Son choix : L’Enfant endormi de Yasmine Kassari
C’était il y a quelques années à Agadir, lors du festival consacré à l’immigration. Thématique combien galvaudée, mille fois traitée dans des documentaires, fictions, romans et autres essais… J’en avais vu et lu beaucoup, mais souvent, j’en ressortais avec une certaine lassitude, l’impression de ne pas avoir appris grand-chose de cette réalité pourtant criante et visible dans toutes les grandes villes d’un monde de plus en plus globalisé.
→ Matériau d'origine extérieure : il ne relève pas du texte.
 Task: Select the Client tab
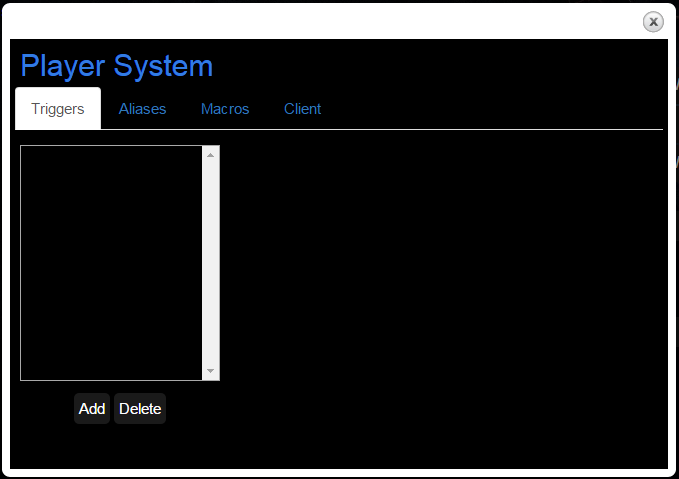click(x=302, y=109)
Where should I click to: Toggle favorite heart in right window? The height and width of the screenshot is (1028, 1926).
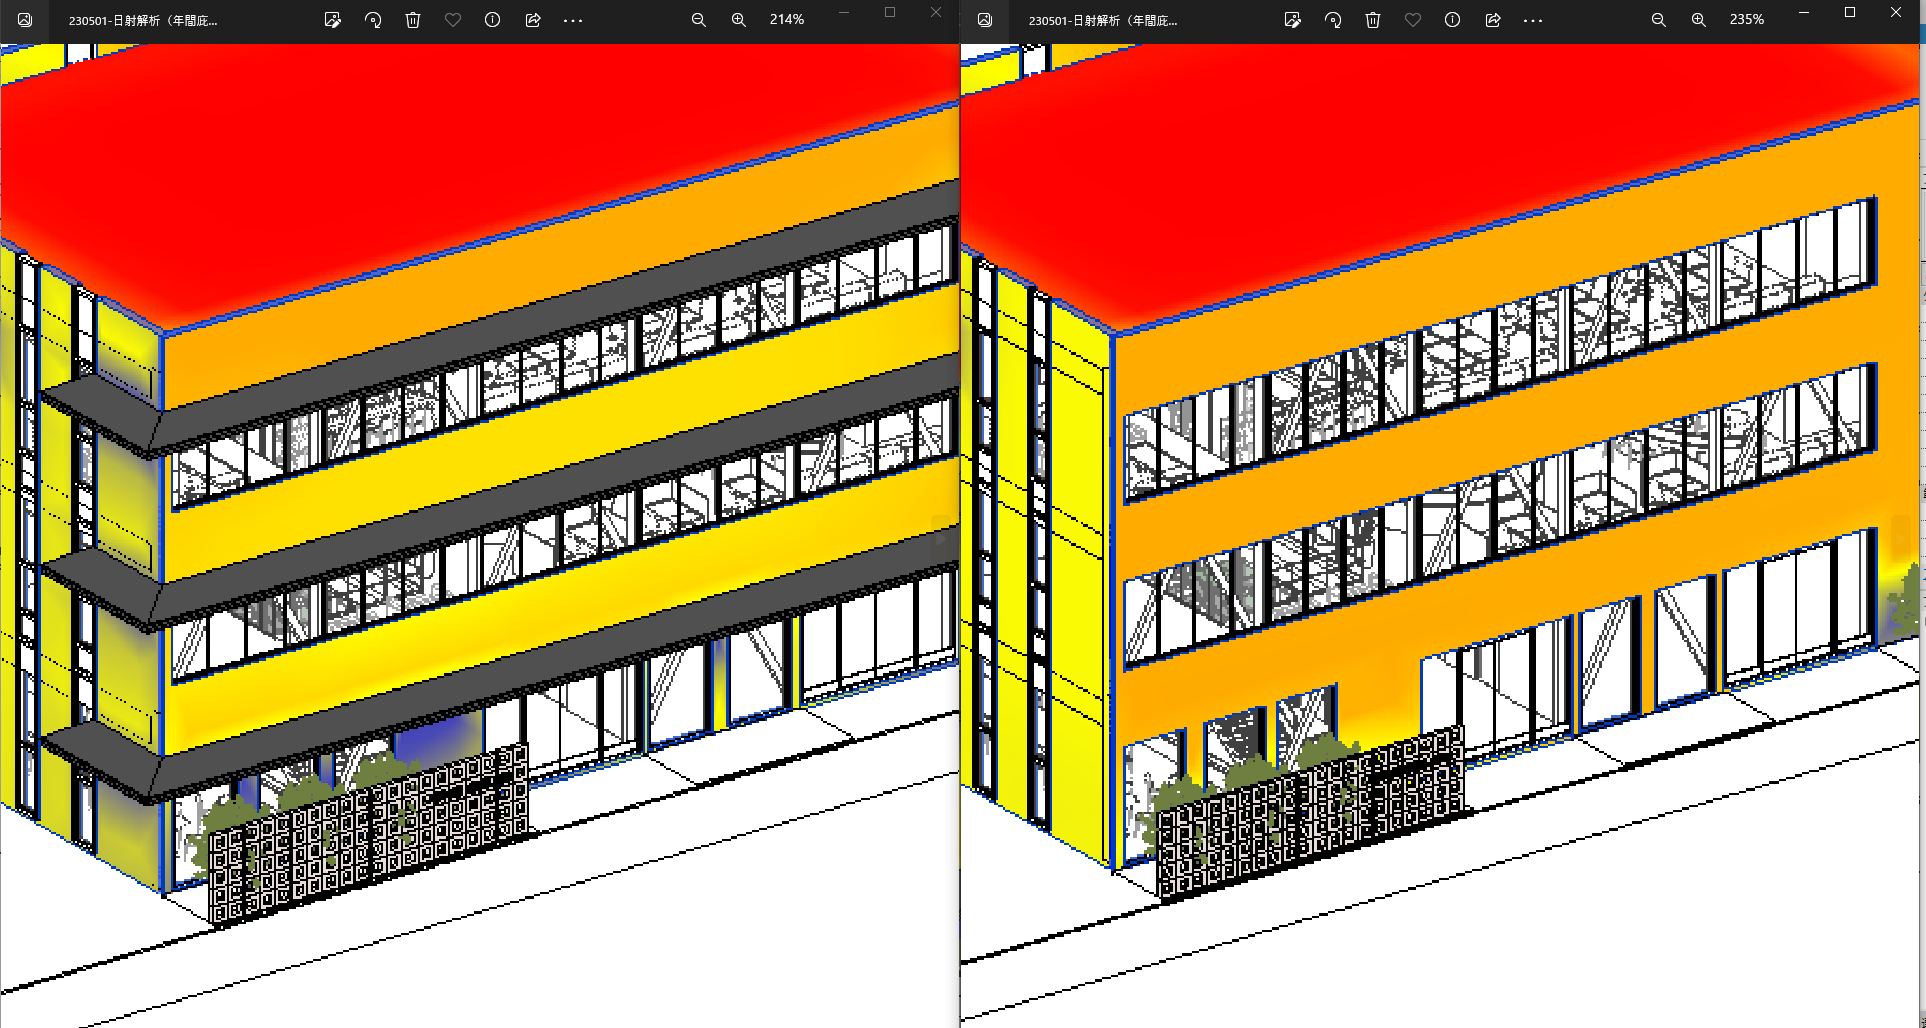(1413, 20)
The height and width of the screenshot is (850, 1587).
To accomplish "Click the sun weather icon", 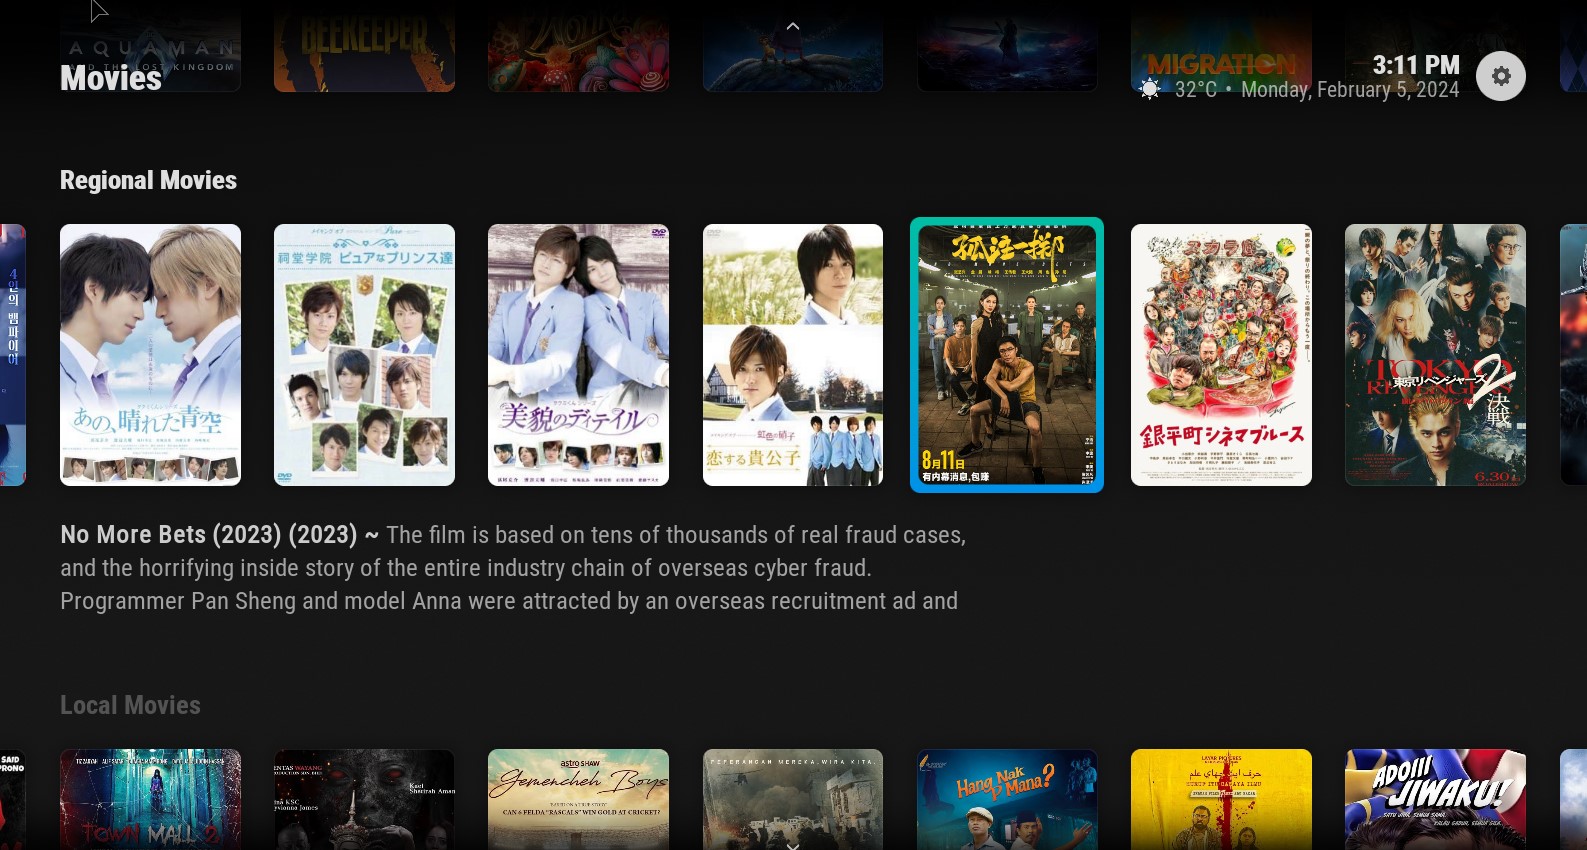I will (1150, 90).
J’allais donc à la projection de « L’Enfant endormi » de Yasmine Kassari avec une certaine lassitude… Elle ne dura que le temps du générique du début ! Car tout, dès les premières secondes vous accroche. De ce mariage traditionnel dans un bled perdu du Maroc avec la mariée dont la principale inquiétude en ce grand jour, est de pouvoir enfin se soulager, aux traditions, chants et croyances, voire sorcellerie locales utilisées qui, tout en portant le scénario nous amène à la découverte d’un peuple vu de l’intérieur, sans oublier la modernité d’un monde qui leur échappe (vous goûterez certainement comme moi la scène de la caméra comme moyen de communication)…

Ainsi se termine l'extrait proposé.